Louisa Connolly- Burnham told David Hennessy about her short film Sister Wives, the story of two women married to the same man who fall for each other and which was inspired by a fundamentalist sect of Mormons where polygamy is the norm.

Sister Wives is written, directed and stars Louisa Connolly-Burnham.

The story centres around two women: Kaidence, played by Connolly-Burnham, and Galilee who is played by EE BAFTA Rising Star recipient Mia McKenna-Bruce.

Mia McKenna-Bruce broke out in the film How to Have Sex but she has been acting since she was a child.

Louisa Connolly- Burnham has also been acting since she was very young which is when the two actresses first met.

Louisa Connolly-Burnham is an award-winning director and screenwriter hailing from Birmingham who founded her production Thimble Films in 2019.

*Material provided:*
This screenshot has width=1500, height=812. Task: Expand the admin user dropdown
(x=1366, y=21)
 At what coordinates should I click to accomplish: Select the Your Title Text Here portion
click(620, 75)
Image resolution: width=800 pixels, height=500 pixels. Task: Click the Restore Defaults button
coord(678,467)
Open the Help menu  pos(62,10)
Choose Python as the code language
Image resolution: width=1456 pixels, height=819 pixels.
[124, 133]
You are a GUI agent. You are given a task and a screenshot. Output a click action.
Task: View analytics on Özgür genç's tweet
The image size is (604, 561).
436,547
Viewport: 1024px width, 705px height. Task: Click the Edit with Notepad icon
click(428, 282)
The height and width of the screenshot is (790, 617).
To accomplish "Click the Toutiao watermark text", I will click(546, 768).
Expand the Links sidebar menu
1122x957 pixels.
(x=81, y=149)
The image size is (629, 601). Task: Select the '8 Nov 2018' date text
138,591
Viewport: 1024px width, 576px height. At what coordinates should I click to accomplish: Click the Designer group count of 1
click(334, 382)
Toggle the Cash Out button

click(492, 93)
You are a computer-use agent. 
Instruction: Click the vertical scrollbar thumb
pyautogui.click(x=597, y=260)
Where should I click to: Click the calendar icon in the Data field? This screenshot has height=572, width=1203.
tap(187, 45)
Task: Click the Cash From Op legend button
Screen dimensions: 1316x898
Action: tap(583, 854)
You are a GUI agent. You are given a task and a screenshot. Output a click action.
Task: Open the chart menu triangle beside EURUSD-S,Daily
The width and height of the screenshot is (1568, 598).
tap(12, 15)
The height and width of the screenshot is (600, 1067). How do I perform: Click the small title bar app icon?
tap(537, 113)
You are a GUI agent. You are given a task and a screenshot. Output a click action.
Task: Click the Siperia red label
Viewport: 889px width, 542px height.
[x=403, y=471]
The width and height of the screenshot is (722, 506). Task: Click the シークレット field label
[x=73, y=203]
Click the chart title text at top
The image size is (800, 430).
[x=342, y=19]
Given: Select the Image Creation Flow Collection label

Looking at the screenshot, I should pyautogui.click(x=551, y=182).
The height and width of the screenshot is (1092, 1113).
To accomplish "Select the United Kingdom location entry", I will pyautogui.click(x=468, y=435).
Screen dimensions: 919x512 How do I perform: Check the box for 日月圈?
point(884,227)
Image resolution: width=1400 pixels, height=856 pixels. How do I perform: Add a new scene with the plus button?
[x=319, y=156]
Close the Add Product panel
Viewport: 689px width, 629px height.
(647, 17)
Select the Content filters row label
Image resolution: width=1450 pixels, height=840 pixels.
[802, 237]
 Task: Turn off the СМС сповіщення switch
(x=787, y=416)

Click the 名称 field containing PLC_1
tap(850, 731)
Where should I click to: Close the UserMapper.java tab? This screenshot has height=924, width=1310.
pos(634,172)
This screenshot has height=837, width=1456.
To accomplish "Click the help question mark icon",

*Task instructions:*
1 > In the text about the short film Sister Wives, which actress plays Galilee?
2 > Carry on the text about the short film Sister Wives, picking up after its final sentence.

*Written responses:*
1 > Mia McKenna-Bruce, an EE BAFTA Rising Star recipient, plays Galilee.

2 >
Her directorial debut The Call Centre, which she also penned, had a successful festival run, including Foyle Film Festival, Aesthetica & Underwire & winning audience awards at ÉCU Film Festival & Sunday Shorts Film Festival.

The Call Centre currently has 2+ million views on Omeleto making it one of the most successful films on the platform.

In Sister Wives Kaidence and Galilee, who are married to the same man, begin to discover feelings for one another.

The short was the Best British Film award winner at the prestigious Iris Prize and is currently being developed into a feature film with McKenna-Bruce set to reprise her role.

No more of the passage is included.